Regrettably, 75 years since the adoption of the Universal Declaration of Human Rights, reality is very different from this. This has become a political weapon for powerful nations who seek to force their geopolitical designs upon independent nations, mainly those from the south.


No country is immune from challenges, and none has the authority to consider itself an example in terms of human rights and to stigmatise other models, cultures or sovereign states.


We defend dialogue and cooperation as effective ways to promote and protect human rights without any politicisation or selectivity, without applying double standards, conditions or pressure.


In this spirit, Cuba has presented its candidature to the Human Rights Council for 2024-2026, in the elections which will take place on the 10th of October. We are grateful in advance for the trust of those countries which have already provided their valuable support.


If we are elected, the voice of Cuba will continue to stand up for a universal vision, as seen from the south, of the legitimate interests of developing countries, including constructive commitment and the unavoidable responsibility to the full achievement of human rights for all.


We will continue to bolster its democracy and its socialist model, which, although it is buffeted, has shown what a developing country can do, even if it is small in size and with scant natural resources.


We will continue our transformative efforts to seek exits from the siege which is imposed upon us by United States imperialism and ways to achieve the prosperity with social justice that our people deserve.


In this endeavor, we will never renounce the right to defend ourselves.

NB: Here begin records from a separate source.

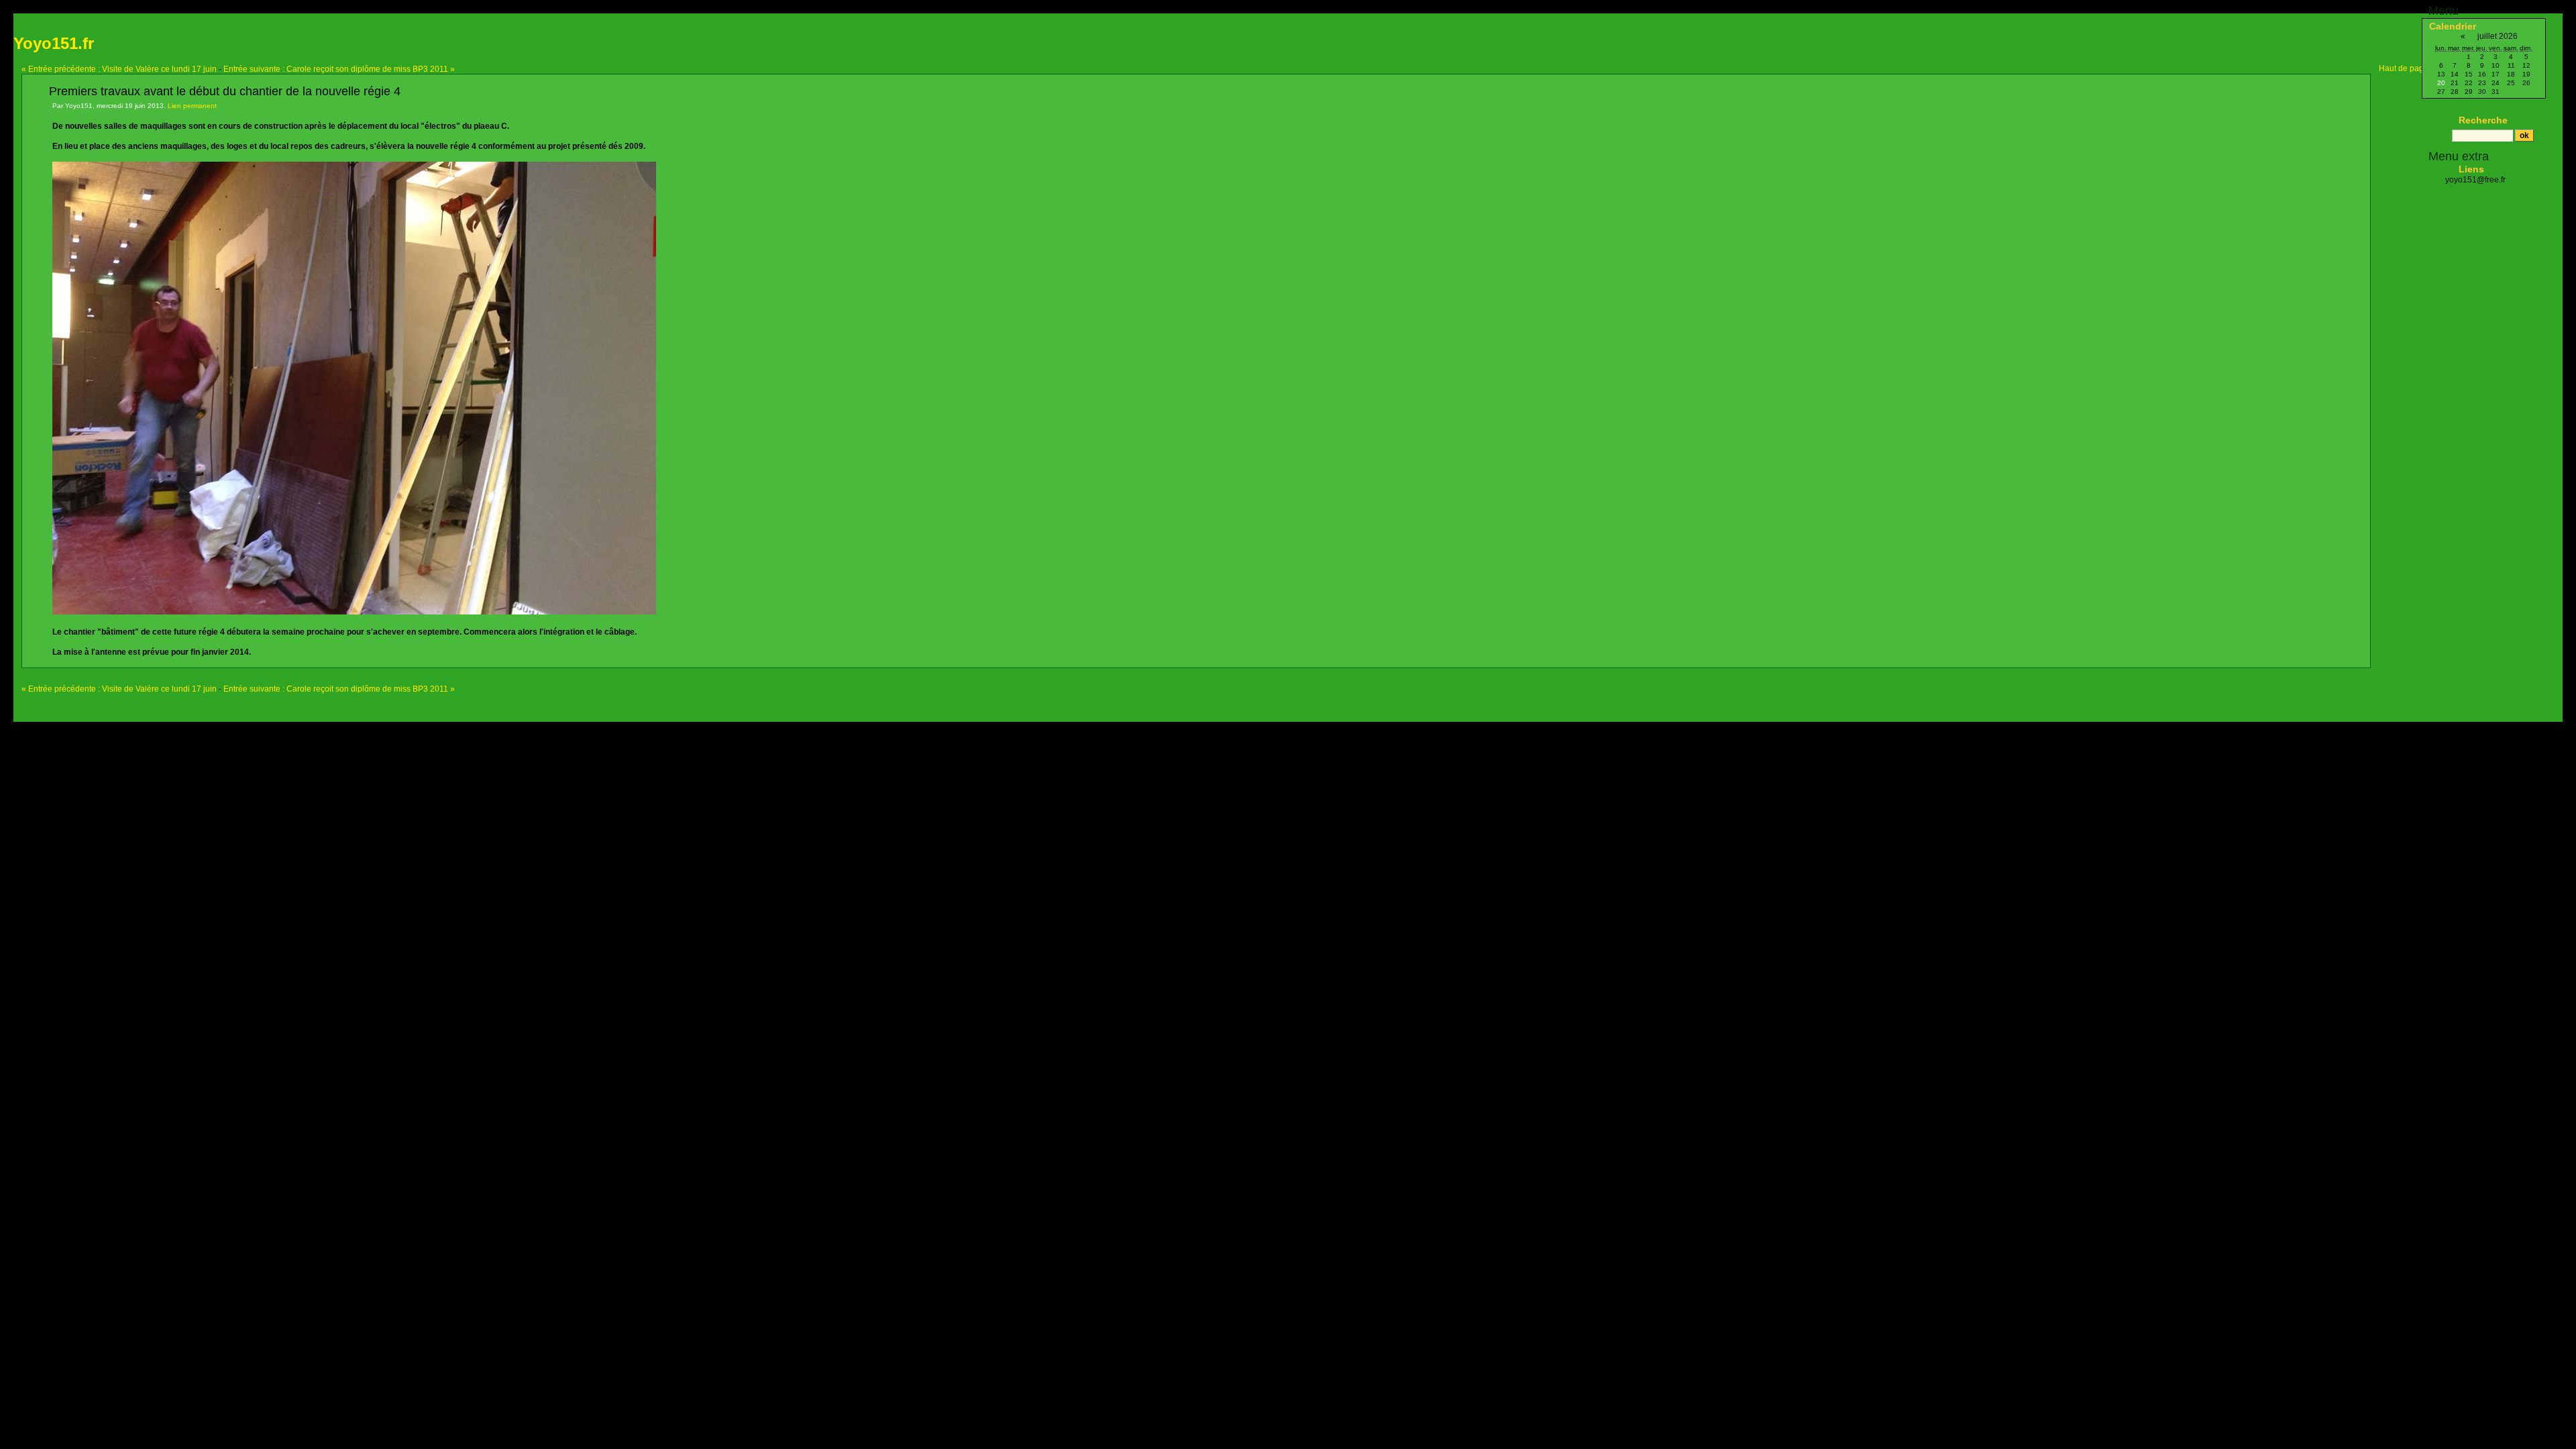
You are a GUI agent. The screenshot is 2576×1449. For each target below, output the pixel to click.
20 (2441, 83)
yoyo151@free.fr (2475, 179)
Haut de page (2403, 68)
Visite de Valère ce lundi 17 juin (119, 69)
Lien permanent (192, 105)
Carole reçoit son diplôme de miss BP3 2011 (339, 69)
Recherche (2483, 120)
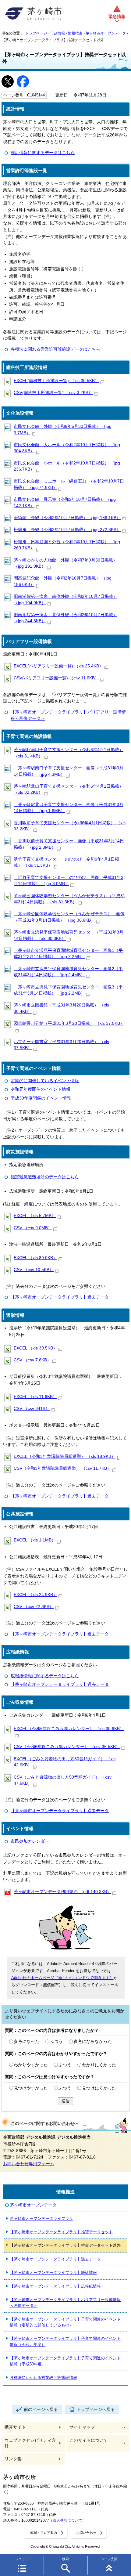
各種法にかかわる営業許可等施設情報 (43, 2377)
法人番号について (67, 2520)
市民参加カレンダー (30, 1841)
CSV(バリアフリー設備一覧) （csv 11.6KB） (56, 678)
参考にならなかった (92, 2041)
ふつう (56, 2041)
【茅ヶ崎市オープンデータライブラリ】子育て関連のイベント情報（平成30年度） (65, 2361)
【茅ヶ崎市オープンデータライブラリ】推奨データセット (61, 2232)
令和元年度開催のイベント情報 (40, 1089)
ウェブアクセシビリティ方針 (30, 2443)
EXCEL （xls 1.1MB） (35, 1540)
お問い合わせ (86, 2532)
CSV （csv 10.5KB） (34, 1269)
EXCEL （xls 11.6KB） (35, 1396)
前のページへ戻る (41, 2409)
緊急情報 (117, 16)
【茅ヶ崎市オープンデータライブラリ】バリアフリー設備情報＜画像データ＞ (65, 2302)
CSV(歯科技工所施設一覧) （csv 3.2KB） (53, 392)
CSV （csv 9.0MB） (33, 1228)
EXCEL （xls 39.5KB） (35, 1348)
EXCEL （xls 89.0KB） (35, 1257)
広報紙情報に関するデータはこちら (45, 1676)
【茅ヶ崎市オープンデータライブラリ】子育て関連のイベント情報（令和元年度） (65, 2341)
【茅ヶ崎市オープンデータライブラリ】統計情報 (53, 2272)
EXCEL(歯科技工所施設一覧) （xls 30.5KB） (56, 380)
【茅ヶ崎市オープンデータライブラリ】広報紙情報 (55, 2286)
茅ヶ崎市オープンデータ (106, 33)
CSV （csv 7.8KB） (32, 1360)
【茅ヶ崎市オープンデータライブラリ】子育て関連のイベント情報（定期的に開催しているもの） (65, 2322)
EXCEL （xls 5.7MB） (35, 1215)
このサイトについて (88, 2440)
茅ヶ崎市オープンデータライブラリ (41, 2218)
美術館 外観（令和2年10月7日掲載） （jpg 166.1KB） (67, 517)
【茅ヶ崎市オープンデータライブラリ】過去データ (60, 1297)
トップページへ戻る (95, 2409)
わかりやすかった (31, 2065)
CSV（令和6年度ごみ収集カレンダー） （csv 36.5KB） (67, 1746)
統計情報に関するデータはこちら (43, 152)
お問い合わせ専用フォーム (28, 2164)
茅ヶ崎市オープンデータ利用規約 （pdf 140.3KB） (62, 1891)
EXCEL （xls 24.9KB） (35, 1594)
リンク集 (13, 2459)
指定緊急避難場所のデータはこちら (45, 1177)
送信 (65, 2101)
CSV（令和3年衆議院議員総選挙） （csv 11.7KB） (62, 1468)
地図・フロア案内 (43, 2532)
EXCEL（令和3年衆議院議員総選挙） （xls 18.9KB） (64, 1456)
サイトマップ (82, 2427)
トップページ (36, 33)
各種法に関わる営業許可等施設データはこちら (55, 349)
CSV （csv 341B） (32, 1408)
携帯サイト (15, 2427)
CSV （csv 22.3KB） (34, 1606)
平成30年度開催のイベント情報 (41, 1098)
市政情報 (57, 33)
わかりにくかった (99, 2065)
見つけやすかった (31, 2088)
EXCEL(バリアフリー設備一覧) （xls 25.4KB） (58, 666)
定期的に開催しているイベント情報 (45, 1080)
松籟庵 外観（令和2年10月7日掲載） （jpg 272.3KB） (67, 529)
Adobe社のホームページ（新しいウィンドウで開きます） (62, 1977)
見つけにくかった (99, 2088)
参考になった (26, 2041)
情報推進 (75, 33)
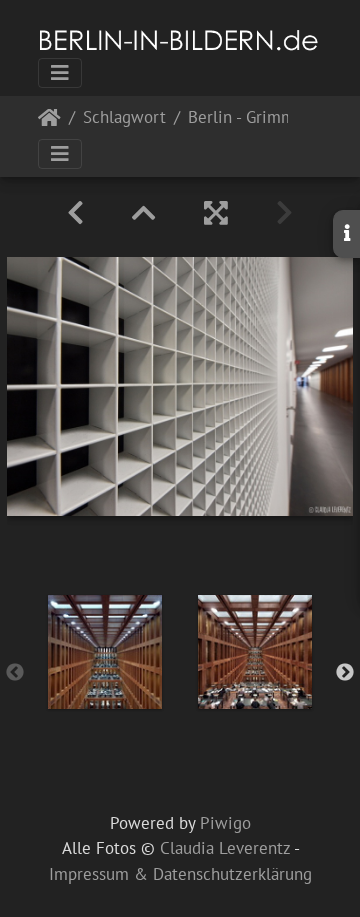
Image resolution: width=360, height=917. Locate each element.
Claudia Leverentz (225, 848)
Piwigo (225, 823)
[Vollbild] (216, 213)
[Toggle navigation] (60, 73)
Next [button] (345, 673)
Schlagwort (124, 118)
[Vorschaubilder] (144, 213)
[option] (105, 652)
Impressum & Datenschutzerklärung (180, 874)
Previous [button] (15, 673)
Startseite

Mr. President, Distinguished heads of delegation and other representatives,


I conclude by extending an invitation to all of you to work to overcome differences and to urgently address shared challenges.


To do this, the United Nations and this General Assembly, even with all their limitations, are the most powerful instrument that we have.


You can always count upon Cuba to defend multilateralism to promote peace and sustainable development for all.


It will always be an honor to fight for justice, sharing the difficulties and challenges with the peoples of the south, who are ready to change history.


We will overcome. Thank you very much.